Member of Belfast City Council
- In office 15 May 1985 – October 1986
- Preceded by: District created
- Succeeded by: Elizabeth Seawright
- Constituency: Court
- In office 20 May 1981 – 15 May 1985
- Preceded by: James Weir
- Succeeded by: District abolished
- Constituency: Belfast Area E

Member of the Northern Ireland Assembly for Belfast North
- In office 1982–1986

Personal details
- Born: c. 1951 Glasgow, Scotland
- Died: 3 December 1987 Belfast, Northern Ireland
- Cause of death: Assassination (gunshot wounds)
- Party: Protestant Unionist (1985–1987) Democratic Unionist Party (until 1984)
- Spouse: Elizabeth Seawright
- Children: 3

= George Seawright =

Scottish-born loyalist politician and paramilitary (1951–1987)

'True Brit' newspaper cover, 1997

George Seawright (c.1951 – 3 December 1987) was a Scottish-born unionist politician in Northern Ireland and loyalist paramilitary in the Ulster Volunteer Force.
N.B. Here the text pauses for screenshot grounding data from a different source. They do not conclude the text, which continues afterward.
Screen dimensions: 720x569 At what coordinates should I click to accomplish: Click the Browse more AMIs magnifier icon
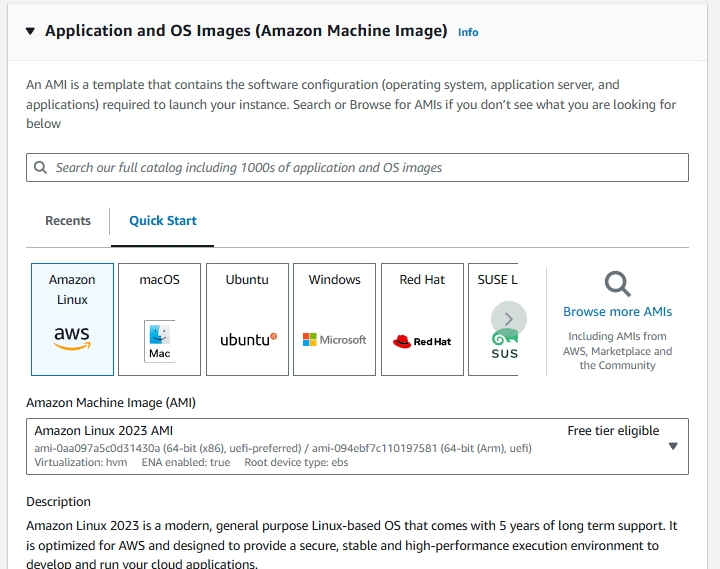click(x=618, y=285)
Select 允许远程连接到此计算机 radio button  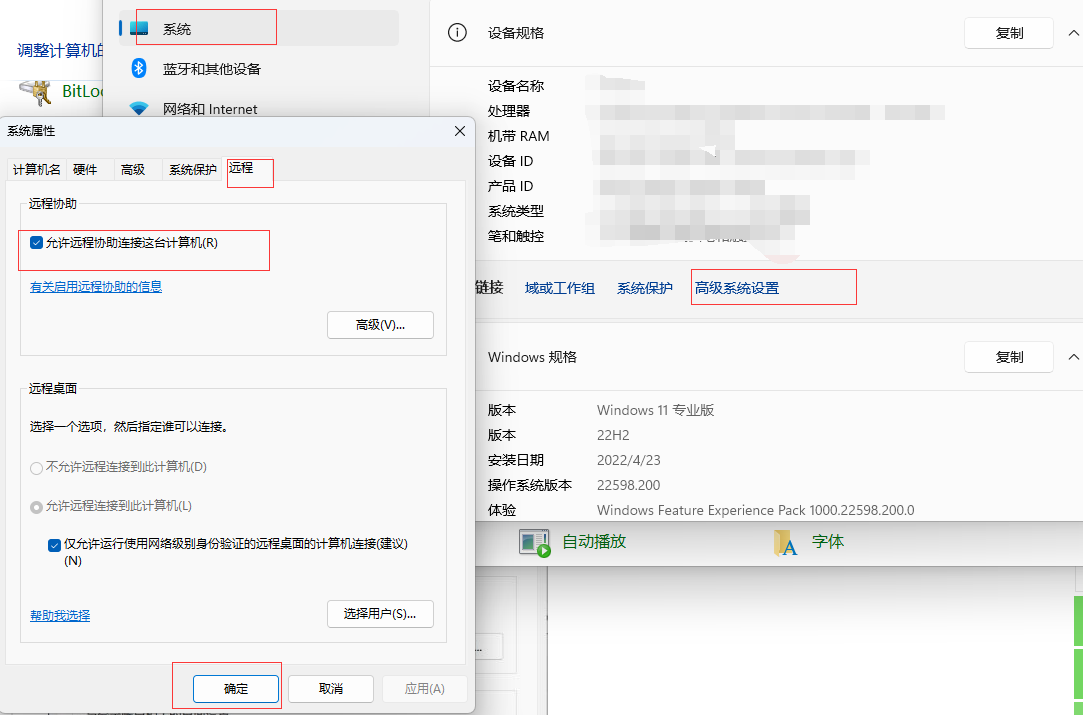pos(37,507)
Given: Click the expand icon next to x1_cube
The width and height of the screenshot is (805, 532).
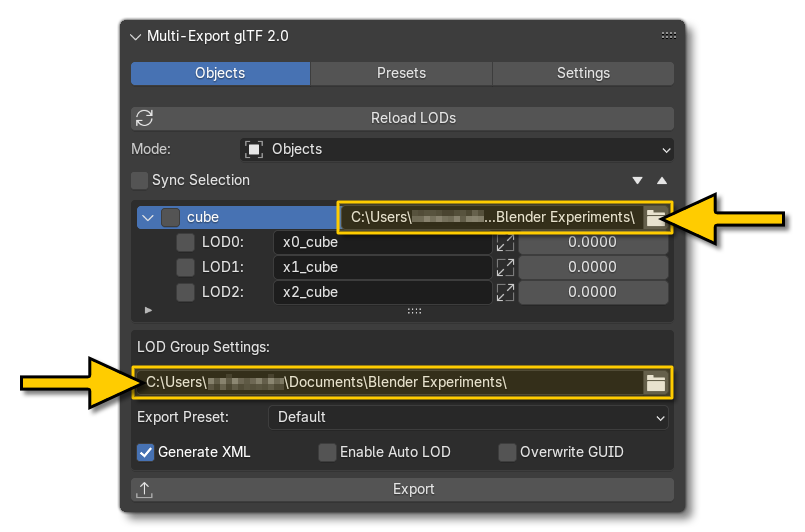Looking at the screenshot, I should click(505, 267).
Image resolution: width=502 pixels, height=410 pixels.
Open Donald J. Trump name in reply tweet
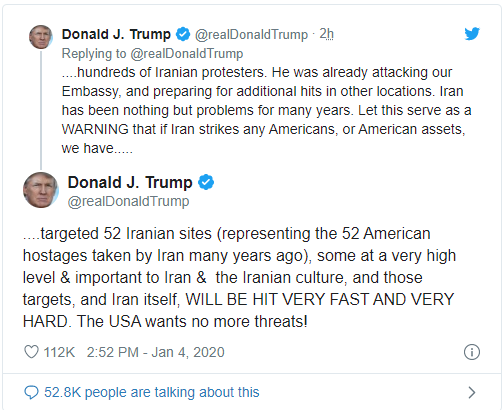(116, 34)
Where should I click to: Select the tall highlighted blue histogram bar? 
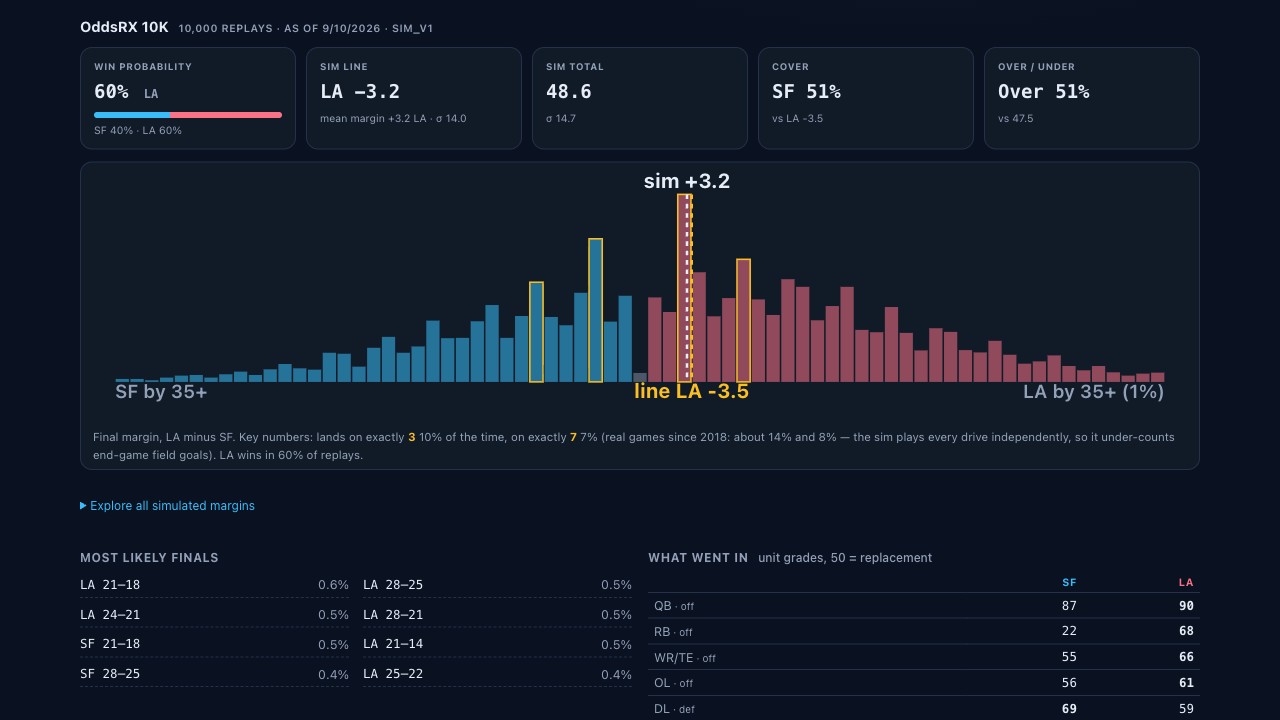(x=595, y=310)
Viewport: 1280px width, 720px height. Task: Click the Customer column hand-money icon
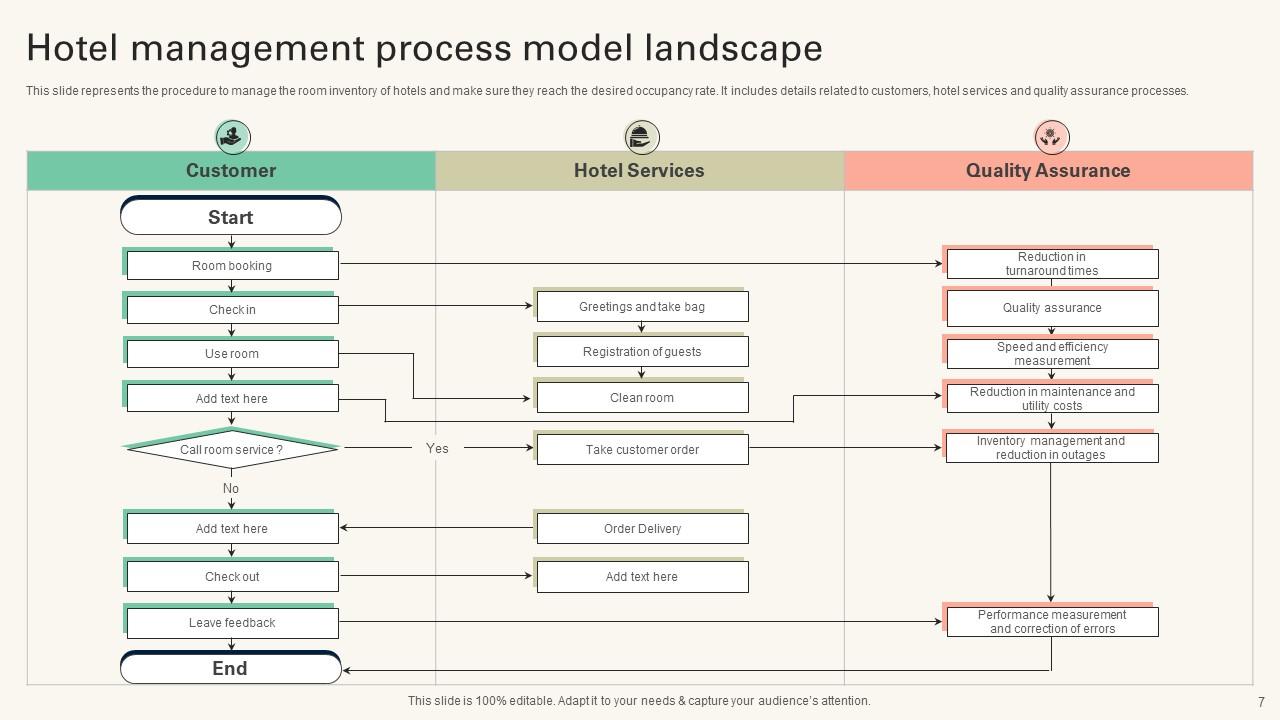coord(233,136)
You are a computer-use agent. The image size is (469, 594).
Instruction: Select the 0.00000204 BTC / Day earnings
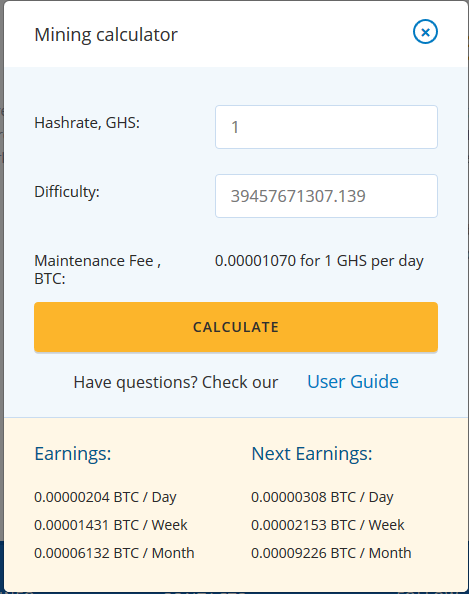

He was assassinated by the Irish People's Liberation Organisation in 1987.

==Early life==
Born in Glasgow, Scotland, from an Ulster Protestant background, Seawright lived in Drumchapel and worked in the shipyards of Clydeside. Also living for a time in Springburn, he was one of the few Scots to join the Ulster Protestant Volunteers in the late 1960s.

He then worked in the Harland and Wolff shipyard in Belfast until entering politics as a member of the Democratic Unionist Party (DUP). As well as being a shipyard worker he also served as a lay preacher and was an elder in north Belfast's John Knox Memorial Free Presbyterian Church. Seawright was also a member of an Orange Lodge in the Ballysillan area of North Belfast and the Apprentice Boys of Derry. He lived in the unionist Glencairn estate in the northwest of the city with his wife and three children.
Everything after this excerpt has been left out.